Swiss Tropical and Public Health Institute, Allschwil, Switzerland; University of Basel, Basel, Switzerland.
Federal Office of Meteorology and Climatology MeteoSwiss, Switzerland.
Environ Res. 2024 Dec 15;263(Pt 1):119999. doi: 10.1016/j.envres.2024.119999. Epub 2024 Sep 20.
Statistical and machine learning models are commonly used to estimate spatial and temporal variability in exposure to environmental stressors, supporting epidemiological studies. We aimed to compare the performances, strengths and limitations of six different algorithms in the retrospective spatiotemporal modeling of daily birch and grass pollen concentrations at a spatial resolution of 1 km across Switzerland.
Daily birch and grass pollen concentrations were available from 14 measurement sites in Switzerland for 2000-2019. To develop the spatiotemporal models, we considered spatiotemporal, spatial and temporal predictors including meteorological factors, land-use, elevation, species distribution and Normalized Difference Vegetation Index (NDVI). We used six statistical and machine learning algorithms: LASSO, Ridge, Elastic net, Random forest, XGBoost and ANNs. We optimized model structures through feature selection and grid search techniques to obtain the best predictive performance. We used train-test split and cross-validation to avoid overfitting and overoptimistic performance indicators. We then combined these six models through multiple linear regression to develop an ensemble hybrid model.
The 5-95 percentiles of birch and grass pollen concentrations were 0-151 and 0-105 grains/m, respectively. The hybrid ensemble model achieved the best RMSE on the test dataset for both birch and grass pollen with 94.4 and 19.7 grains/m, respectively.
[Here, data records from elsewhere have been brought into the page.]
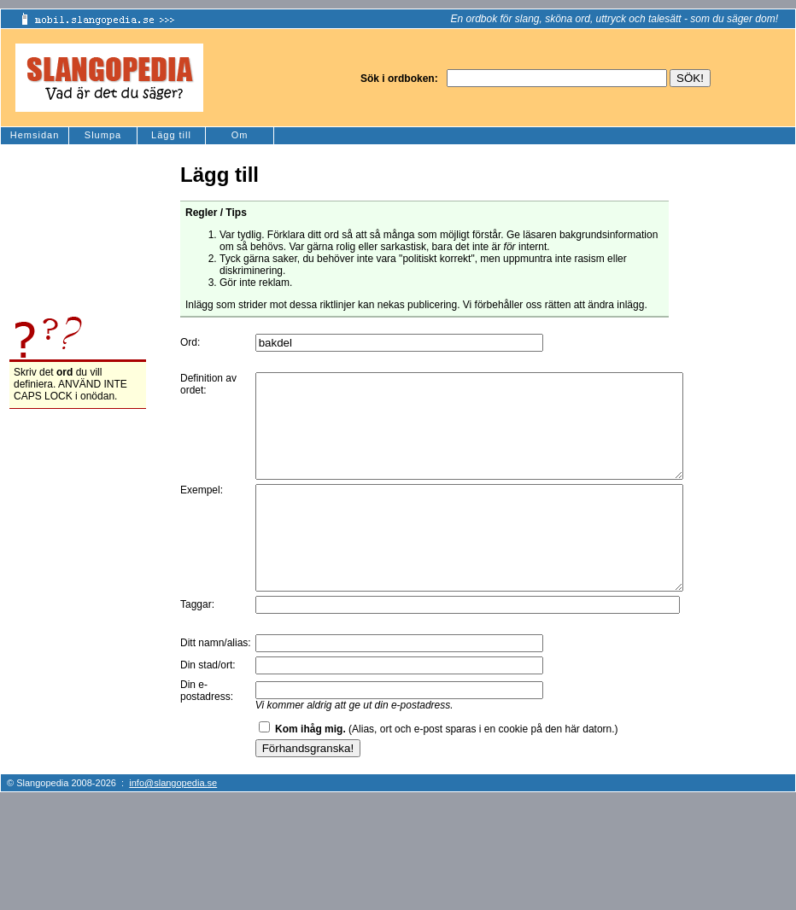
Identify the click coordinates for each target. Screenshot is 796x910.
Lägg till (171, 135)
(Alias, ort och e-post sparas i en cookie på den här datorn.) (446, 770)
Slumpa (103, 135)
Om (240, 135)
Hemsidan (35, 135)
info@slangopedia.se (173, 824)
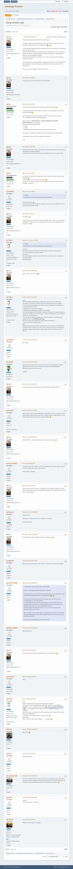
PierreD (10, 410)
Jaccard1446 (12, 463)
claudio (10, 362)
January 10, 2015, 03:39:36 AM (29, 339)
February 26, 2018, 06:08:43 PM (29, 583)
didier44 (11, 561)
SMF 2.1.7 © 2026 (8, 867)
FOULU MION (12, 583)
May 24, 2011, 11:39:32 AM (28, 77)
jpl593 (10, 797)
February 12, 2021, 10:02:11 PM (29, 775)
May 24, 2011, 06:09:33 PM (28, 146)
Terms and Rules (60, 867)
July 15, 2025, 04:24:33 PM (28, 819)
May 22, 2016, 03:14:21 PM (28, 485)
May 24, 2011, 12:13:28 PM (28, 104)
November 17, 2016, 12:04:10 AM (30, 534)
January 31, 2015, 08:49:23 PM (29, 436)
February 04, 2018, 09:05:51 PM (29, 560)
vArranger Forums (13, 6)
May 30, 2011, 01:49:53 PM (28, 213)
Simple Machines (16, 867)
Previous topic (55, 27)
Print (65, 31)
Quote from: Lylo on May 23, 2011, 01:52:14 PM (37, 586)
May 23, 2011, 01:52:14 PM (30, 36)
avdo (9, 753)
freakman (11, 676)
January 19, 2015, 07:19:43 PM (29, 410)
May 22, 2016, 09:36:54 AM (28, 463)
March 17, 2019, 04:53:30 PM (29, 676)
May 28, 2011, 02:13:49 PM (28, 191)
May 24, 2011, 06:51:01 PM (28, 173)
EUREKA (11, 191)
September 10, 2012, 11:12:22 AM (30, 240)
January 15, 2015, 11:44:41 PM (29, 384)
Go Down (8, 31)
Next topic (64, 27)
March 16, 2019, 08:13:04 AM (29, 650)
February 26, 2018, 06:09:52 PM (29, 627)
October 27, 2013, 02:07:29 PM (29, 297)
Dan (9, 104)
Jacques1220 (12, 776)
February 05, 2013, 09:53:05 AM (29, 270)
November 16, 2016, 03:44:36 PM (30, 512)
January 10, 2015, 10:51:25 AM (29, 361)
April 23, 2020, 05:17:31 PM (28, 753)
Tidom (10, 240)
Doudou (11, 512)
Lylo (9, 37)
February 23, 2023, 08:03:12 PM (29, 797)
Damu (10, 729)
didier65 (11, 340)
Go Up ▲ (67, 867)
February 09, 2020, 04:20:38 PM (29, 729)
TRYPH (10, 819)
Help (55, 867)
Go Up (7, 849)
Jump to (44, 856)
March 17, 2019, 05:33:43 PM (29, 698)
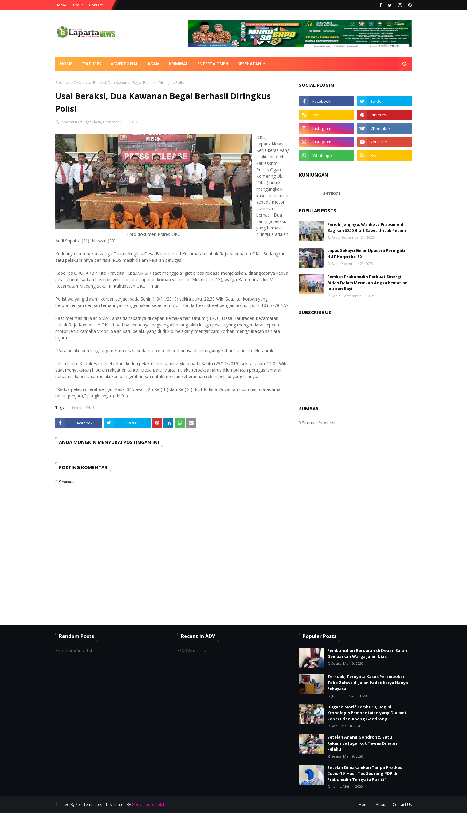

Nonlinear models (Random forest, XGBoost and ANNs) achieved lower test RMSE's than linear models (LASSO, Ridge, Elastic net) for both pollen types, with RMSE's ranging from 105.9 to 140.5 grains/m for birch and from 20.0 to 25.4 grains/m for grass pollen. The Random forest algorithm yielded the best spatial and temporal performance among the six evaluated modelling methods. The ensemble hybrid model outperformed the six linear and nonlinear algorithms. Country-wide pollen concentration, land use, weather, and NDVI were important predictors.
Nonlinear algorithms outperformed linear models and accurately explained complex, nonlinear relationships between environmental factors and measured concentrations.
统计和机器学习模型常用于估计环境应激物暴露的时空变异性,为流行病学研究提供支持。我们旨在比较六种不同算法在瑞士 1 公里空间分辨率下回溯性时空建模每日桦树和草花粉浓度中的表现、优势和局限性。
瑞士 14 个测量点提供了 2000-2019 年的每日桦树和草花粉浓度数据。为了开发时空模型,我们考虑了时空、空间和时间预测因子,包括气象因素、土地利用、海拔、物种分布和归一化植被指数(NDVI)。我们使用了六种统计和机器学习算法:LASSO、Ridge、Elastic net、随机森林、XGBoost 和人工神经网络(ANNs)。我们通过特征选择和网格搜索技术优化模型结构,以获得最佳预测性能。我们使用训练-测试分割和交叉验证来避免过拟合和过于乐观的性能指标。然后,我们通过多元线性回归将这六种模型结合起来,开发了一个集成混合模型。
桦树和草花粉浓度的 5-95 百分位数分别为 0-151 和 0-105 粒/m。对于桦树和草花粉,混合集成模型在测试数据集上的 RMSE 最好,分别为 94.4 和 19.7 粒/m。非线性模型(随机森林、XGBoost 和 ANNs)的测试 RMSE 低于线性模型(LASSO、Ridge、Elastic net),对于两种花粉类型,RMSE 范围分别为桦树花粉 105.9 至 140.5 粒/m,草花粉 20.0 至 25.4 粒/m。在六种评估的建模方法中,随机森林算法在时空性能方面表现最佳。集成混合模型优于六种线性和非线性算法。全国范围内的花粉浓度、土地利用、天气和 NDVI 是重要的预测因子。
非线性算法优于线性模型,可以准确地解释环境因素与测量浓度之间复杂的非线性关系。